* _Quoted text_:
--------------------

Id. at 7. The court of appeals noted (ibid.) that the Chairman of the National
Gaming Commission has the power to approve pre-1988 Class III tribal gaming
ordinances, 25 U.S.C. 2712(a), and that the National Indian Gaming Commission
has power to levy civil penalties and to order temporary closure of Indian
gaming, 25 U.S.C. 2713.
The court of appeals also rejected the district court's conclusion that
it would be "nonsensical" to apply Section 2719 to gaming authorized
by a compact because it would require the Secretary of the Interior and
the Governor of a State to approve such gaming twice. Pet. App. 9-10. The
court of appeals noted that the two approvals by the Secretary of the Interior
involve different considerations. The Secretary must approve a Tribal-State
compact under Section 2710 unless the compact violates a provision of IGRA,
another federal law, or the United States' trust obligations to a Tribe.
25 U.S.C. 2710(d)(8)(B). Pet. App. 9. In contrast, in circumstances like
those presented here, the Secretary may approve gaming on after-acquired
land only if "after consultation with the Indian tribe and appropriate
State and local officials, including officials of other nearby Indian tribes,
[the Secretary] determines that a gaming establishment on newly acquired
lands would be in the best interest of the Indian tribe and its members,
and would not be detrimental to the surrounding community," and only
"if the Governor of the State in which the gaming activity is to be
conducted concurs in the Secretary's determination." Ibid. (quoting
25 U.S.C. 2719(b)(1)(A)). The court also concluded that "the Michigan
Governor's endorsement of the compact per the terms of the compact itself
is * * * of a qualitatively different nature from his concurrence in the
Interior's Secretary's discretionary 'best-interests waiver' of [Section]
2719's general gaming prohibition." Pet. App. 10 (citation omitted).

--------------------

* _Information supplied_:
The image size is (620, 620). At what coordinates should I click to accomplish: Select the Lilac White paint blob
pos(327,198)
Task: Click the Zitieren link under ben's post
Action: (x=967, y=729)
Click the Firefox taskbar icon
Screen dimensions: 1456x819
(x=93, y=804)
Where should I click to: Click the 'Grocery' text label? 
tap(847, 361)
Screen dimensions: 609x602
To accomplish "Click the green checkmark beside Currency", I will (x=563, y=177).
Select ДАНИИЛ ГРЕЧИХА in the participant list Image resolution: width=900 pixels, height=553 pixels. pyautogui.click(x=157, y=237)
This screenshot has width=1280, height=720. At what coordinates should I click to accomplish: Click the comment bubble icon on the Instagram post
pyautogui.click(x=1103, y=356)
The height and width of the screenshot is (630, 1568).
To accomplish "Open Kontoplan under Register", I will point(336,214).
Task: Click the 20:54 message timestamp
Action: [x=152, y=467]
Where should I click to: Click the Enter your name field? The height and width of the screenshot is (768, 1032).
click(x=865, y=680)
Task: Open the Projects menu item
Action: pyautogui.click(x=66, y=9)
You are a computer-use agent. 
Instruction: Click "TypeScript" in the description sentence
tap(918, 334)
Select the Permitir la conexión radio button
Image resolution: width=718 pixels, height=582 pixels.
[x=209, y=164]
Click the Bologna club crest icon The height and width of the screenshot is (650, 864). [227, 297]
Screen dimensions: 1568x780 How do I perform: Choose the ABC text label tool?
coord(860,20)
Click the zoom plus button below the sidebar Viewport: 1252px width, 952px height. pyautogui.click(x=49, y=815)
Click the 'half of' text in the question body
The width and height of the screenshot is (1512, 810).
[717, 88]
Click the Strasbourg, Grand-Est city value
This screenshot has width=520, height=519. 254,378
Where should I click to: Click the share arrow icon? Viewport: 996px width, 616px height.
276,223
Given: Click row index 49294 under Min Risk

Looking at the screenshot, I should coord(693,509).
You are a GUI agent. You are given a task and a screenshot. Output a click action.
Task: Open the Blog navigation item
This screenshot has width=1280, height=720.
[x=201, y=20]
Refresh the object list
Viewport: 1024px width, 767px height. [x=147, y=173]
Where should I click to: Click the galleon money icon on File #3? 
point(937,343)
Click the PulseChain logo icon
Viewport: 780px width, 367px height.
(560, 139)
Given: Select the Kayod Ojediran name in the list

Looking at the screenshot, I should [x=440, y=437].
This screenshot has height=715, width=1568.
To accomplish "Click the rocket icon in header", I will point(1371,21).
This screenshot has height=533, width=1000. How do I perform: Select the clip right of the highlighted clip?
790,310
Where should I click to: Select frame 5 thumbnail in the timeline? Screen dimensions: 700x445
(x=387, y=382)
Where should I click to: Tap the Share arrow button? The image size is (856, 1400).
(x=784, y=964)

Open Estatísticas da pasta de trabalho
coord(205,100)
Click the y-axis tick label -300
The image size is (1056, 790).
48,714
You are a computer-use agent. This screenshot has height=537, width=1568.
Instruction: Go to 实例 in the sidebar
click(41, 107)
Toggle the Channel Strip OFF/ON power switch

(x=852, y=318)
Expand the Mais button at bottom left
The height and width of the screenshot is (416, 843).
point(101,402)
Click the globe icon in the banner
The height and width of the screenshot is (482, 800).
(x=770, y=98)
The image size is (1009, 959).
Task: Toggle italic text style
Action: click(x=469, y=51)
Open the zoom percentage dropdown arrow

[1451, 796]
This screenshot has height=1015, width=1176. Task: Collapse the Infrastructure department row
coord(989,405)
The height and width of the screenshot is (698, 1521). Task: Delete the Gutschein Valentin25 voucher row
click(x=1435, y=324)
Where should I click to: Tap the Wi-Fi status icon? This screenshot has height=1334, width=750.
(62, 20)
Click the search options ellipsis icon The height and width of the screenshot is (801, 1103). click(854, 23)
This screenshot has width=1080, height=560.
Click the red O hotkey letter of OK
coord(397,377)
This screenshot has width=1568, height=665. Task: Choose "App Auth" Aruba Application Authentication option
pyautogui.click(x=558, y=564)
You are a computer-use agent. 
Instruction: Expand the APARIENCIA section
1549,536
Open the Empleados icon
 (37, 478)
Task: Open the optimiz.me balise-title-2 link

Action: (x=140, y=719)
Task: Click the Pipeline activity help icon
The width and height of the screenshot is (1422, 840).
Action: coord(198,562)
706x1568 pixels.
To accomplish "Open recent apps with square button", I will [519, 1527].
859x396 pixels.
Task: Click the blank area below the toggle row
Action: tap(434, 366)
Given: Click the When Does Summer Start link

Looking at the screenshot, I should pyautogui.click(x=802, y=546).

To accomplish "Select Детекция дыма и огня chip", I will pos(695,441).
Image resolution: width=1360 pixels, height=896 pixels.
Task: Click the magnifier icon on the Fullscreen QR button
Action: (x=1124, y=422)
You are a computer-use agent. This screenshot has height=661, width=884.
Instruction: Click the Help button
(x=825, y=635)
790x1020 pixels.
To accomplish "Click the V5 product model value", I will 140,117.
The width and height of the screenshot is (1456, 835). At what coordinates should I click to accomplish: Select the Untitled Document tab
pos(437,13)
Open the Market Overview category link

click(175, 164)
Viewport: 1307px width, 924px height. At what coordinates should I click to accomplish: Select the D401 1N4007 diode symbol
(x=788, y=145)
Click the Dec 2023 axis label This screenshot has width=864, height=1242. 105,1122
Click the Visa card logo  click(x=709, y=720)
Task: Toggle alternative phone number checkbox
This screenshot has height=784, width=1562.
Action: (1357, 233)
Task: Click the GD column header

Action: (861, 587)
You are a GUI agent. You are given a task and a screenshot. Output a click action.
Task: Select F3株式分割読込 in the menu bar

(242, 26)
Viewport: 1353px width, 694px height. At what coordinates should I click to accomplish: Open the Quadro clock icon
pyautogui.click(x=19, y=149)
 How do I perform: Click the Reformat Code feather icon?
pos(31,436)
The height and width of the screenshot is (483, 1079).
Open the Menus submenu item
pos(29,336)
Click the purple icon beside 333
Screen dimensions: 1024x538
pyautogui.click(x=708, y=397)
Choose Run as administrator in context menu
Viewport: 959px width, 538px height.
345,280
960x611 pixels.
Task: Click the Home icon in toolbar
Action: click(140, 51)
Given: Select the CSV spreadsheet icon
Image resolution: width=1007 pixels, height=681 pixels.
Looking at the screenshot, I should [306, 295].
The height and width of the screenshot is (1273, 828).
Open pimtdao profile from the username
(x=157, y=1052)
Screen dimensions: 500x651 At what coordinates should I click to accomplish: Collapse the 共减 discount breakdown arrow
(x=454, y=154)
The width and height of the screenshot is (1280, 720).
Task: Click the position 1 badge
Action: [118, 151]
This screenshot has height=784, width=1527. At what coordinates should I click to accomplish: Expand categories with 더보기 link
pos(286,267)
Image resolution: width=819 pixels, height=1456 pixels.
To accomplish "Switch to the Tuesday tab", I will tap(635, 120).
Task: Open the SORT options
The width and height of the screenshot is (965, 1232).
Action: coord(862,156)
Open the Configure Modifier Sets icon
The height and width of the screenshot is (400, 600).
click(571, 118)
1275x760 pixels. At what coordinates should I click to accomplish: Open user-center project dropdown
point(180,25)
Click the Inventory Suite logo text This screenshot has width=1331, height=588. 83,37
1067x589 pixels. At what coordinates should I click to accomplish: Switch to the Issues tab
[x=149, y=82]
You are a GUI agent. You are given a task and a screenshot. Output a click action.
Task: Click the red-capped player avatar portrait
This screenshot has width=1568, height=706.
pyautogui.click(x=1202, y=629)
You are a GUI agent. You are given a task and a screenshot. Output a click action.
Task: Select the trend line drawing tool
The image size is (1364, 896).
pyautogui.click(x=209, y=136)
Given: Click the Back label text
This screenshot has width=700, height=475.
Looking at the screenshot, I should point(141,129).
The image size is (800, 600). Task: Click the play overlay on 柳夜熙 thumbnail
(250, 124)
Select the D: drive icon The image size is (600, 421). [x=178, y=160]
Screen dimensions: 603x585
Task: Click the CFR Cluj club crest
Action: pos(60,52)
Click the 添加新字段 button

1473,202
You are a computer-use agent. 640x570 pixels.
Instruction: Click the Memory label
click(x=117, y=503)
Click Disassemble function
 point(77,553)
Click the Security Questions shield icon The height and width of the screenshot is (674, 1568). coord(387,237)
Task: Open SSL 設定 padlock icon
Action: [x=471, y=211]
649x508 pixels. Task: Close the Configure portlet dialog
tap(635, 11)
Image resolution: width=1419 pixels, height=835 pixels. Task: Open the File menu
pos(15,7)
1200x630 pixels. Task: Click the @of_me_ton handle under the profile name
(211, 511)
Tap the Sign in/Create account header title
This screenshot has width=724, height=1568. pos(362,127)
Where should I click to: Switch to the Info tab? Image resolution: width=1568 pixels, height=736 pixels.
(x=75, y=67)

--------------------

* _Required actions_:
1. Turn the paragraph in the passage on Indian gaming law that begins "The court of appeals also rejected" into a shorter bulleted list that keeps its main facts.
2. Extend the passage on Indian gaming law, picking up right after its last sentence.
The items have nothing to do with the passage on Indian gaming law.

* _Answers for the tasks_:
1.
- The court of appeals rejected the district court's view that applying Section 2719 to gaming authorized by a compact would be "nonsensical" because the Secretary of the Interior and a State's Governor would have to approve the gaming twice.
- The court noted that the Secretary's two approvals involve different considerations.
- Under Section 2710, the Secretary must approve a Tribal-State compact unless it violates IGRA, another federal law, or the United States' trust obligations to a Tribe.
- In circumstances like those in this case, the Secretary may approve gaming on after-acquired land only if:
  - after consulting the Tribe and appropriate State and local officials, including officials of nearby Tribes, the Secretary finds the gaming would be in the best interest of the Tribe and its members and would not harm the surrounding community, and
  - the State's Governor concurs in that determination (25 U.S.C. 2719(b)(1)(A)).
- The court concluded that the Michigan Governor's endorsement of the compact is qualitatively different from his concurrence in the Secretary's discretionary "best-interests waiver" of Section 2719's general gaming prohibition.

2.
ARGUMENT
1. Petitioner contends (Pet. 6-10) that Class III gaming authorized by a
compact is not subject to the requirements set forth in Section 2719 for
the conduct of gaming on off-reservation, after-acquired land. That contention
is without merit and does not warrant review.
Section 2719(a) provides that, subject to certain exceptions, "gaming
regulated by this subchapter shall not be conducted" on off-reservation,
after-acquired land. 25 U.S.C. 2719(a). By its plain terms, Section 2719
applies to all gaming regulated by IGRA; there is no exception for Class
III gaming conducted pursuant to a compact.
Petitioner contends (Pet. 6) that Section 2719 does not apply to gaming
authorized by a compact, because such gaming is "regulated by"
the compact and not by IGRA. As the court of appeals concluded, however,
gaming subject to a compact is "necessarily regulated by" IGRA,
because "the compact mechanism is created and governed by the IGRA,"
and because "provisions of the IGRA other than the compact provisions
regulate compact-authorized gaming." Id. at 7. For example, as the
court of appeals noted (ibid.), the National Indian Gaming Commission has
power to levy civil penalties and to order temporary closure of such gaming.
25 U.S.C. 2713. Section 2719 therefore unambiguously applies to compact-authorized
gaming, and such gaming may not be conducted on off-reservation, after-acquired
land unless one of the exceptions to Section 2719 is applicable.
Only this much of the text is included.